**WORK TO COMPLETE**
Start at the first line of the material. Repeat each line exactly through the one containing "ติดต่อเรา (53, 2299)", then stop.
-- Opening Marker --
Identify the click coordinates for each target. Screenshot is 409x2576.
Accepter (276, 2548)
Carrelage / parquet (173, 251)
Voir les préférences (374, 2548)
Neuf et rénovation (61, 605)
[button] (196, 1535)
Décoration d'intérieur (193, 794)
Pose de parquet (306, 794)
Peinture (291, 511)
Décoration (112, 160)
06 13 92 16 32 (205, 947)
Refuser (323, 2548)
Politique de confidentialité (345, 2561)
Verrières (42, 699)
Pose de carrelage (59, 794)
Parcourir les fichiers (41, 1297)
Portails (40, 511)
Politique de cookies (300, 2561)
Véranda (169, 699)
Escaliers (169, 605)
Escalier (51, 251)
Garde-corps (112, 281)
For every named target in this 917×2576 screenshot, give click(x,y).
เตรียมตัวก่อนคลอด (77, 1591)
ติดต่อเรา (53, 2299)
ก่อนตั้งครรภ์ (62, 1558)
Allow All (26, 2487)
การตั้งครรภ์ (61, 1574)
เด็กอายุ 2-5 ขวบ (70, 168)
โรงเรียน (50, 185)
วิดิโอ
-- Closing Marker --
**OUTPUT FOR THIS EXERCISE**
Identify the click coordinates for each target. Screenshot is 409x2576.
Accepter (276, 2548)
Carrelage / parquet (173, 251)
Voir les préférences (374, 2548)
Neuf et rénovation (61, 605)
[button] (196, 1535)
Décoration d'intérieur (193, 794)
Pose de parquet (306, 794)
Peinture (291, 511)
Décoration (112, 160)
06 13 92 16 32 (205, 947)
Refuser (323, 2548)
Politique de confidentialité (345, 2561)
Verrières (42, 699)
Pose de carrelage (59, 794)
Parcourir les fichiers (41, 1297)
Portails (40, 511)
Politique de cookies (300, 2561)
Véranda (169, 699)
Escaliers (169, 605)
Escalier (51, 251)
Garde-corps (112, 281)
For every named target in this 917×2576 screenshot, give click(x,y).
เตรียมตัวก่อนคลอด (77, 1591)
ติดต่อเรา (53, 2299)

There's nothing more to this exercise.